Navajo Weaving

A disappearing part of western Americana

AliceSpinningLight Plays across distant mesas, the spires of Monument Valley rise one hundred miles to the west, and only an occasional pinon or juniper tree breaks 180 degrees of sky. Alice Roy lives and weaves in this remote area of Teec Nos Pos on the Navajo reservation, near the area known as the Four Corners.

The views are spectacular. The land undulates away from Alice’s simple home and breaks occasionally into an unexpected sandstone canyon where pools of water collect during the sparse summer rains. It is here that Alice and her husband raise a flock of thirty to forty sheep, plant a small garden in a canyon, and where Alice weaves her beautiful Teec Nos Pos rugs today.

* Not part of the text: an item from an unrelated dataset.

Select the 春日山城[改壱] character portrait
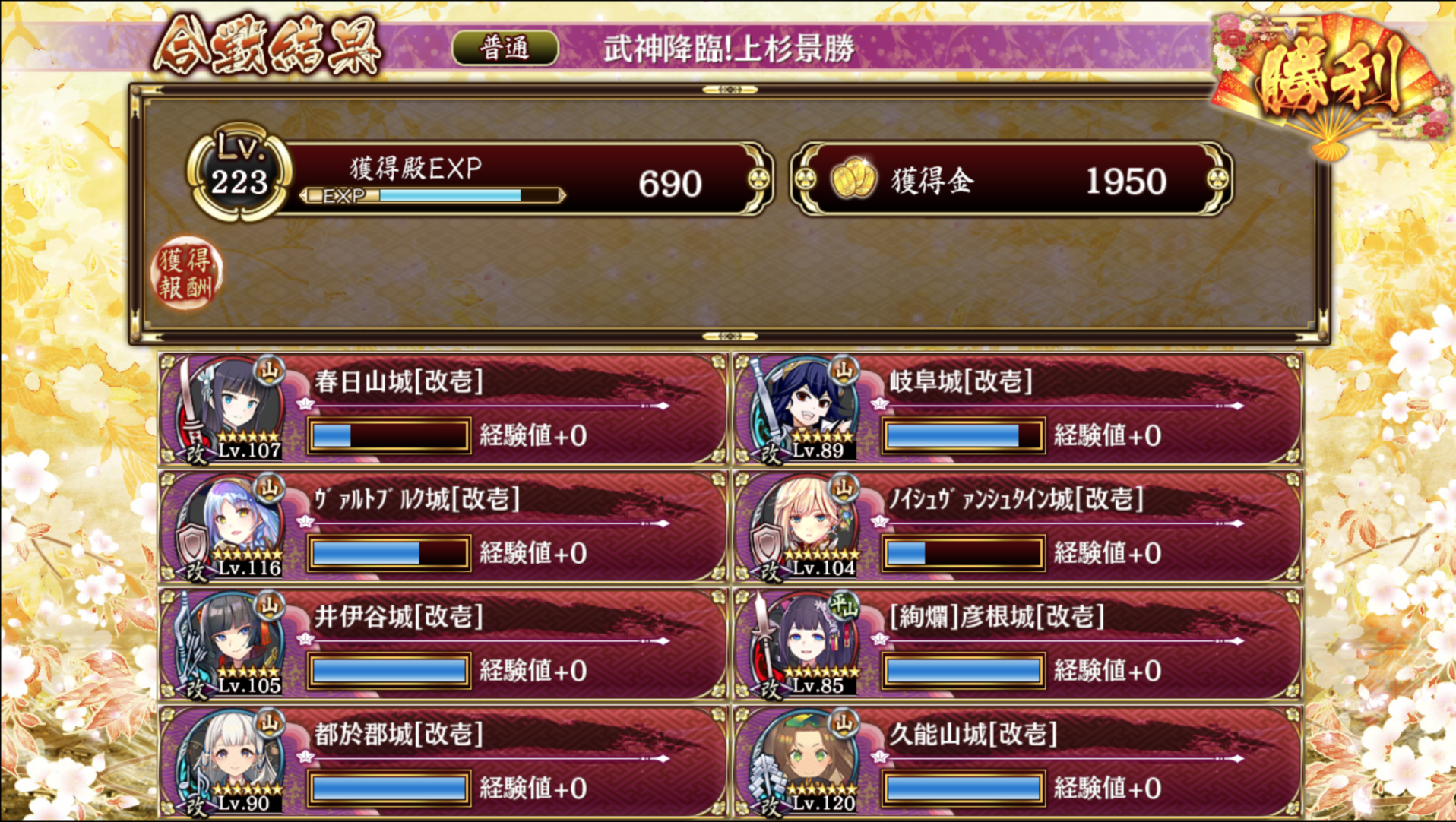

Shearing the sheep in the spring, Alice then washes the wool with yucca root which produces a sudsy soap, leaving the wool soft and clean when dried in the high desert sun. She then separates the wool, the light from the dark, before carding it and spinning it into a soft and even yarn. The darker wool, which comes from the brown and black sheep, is then put into a large bucket of water and placed over an open fire. Pinon pitch, which is gathered from the pinon trees near Alice’s house, is then added and when the yarn is fished out with a stick a couple of hours later, the yarn has become a deep rich black. Various shades of gray are made by carding white wool together with black wool. Colors are made by boiling the yarn either with native plants or package dyes from the store. Packaged dyes were in the Southwest and became part of Navajo weaving as early as 1870. Alice uses packaged dyes sparingly, preferring the natural greys, blacks and whites with only a touch of brighter color for accent.

Alice and her husband have brought up six children, five girls and one boy in this simple lifestyle. None of the girls have become weavers; all except one live off the reservation, and have jobs in unrelated fields. In all probability, when Alice passes away, Navajo weaving will come to an end in this family. It is a pattern which I see repeated far too often on the Navajo reservation today. Alice’s mother was a weaver well into her eighties. At this point in her life Alice is making about one rug a year. I feel fortunate to have been a witness to this passing part of history, to have known Alice and her family, and to have been able to handle Alice’s weavings for the past eighteen years.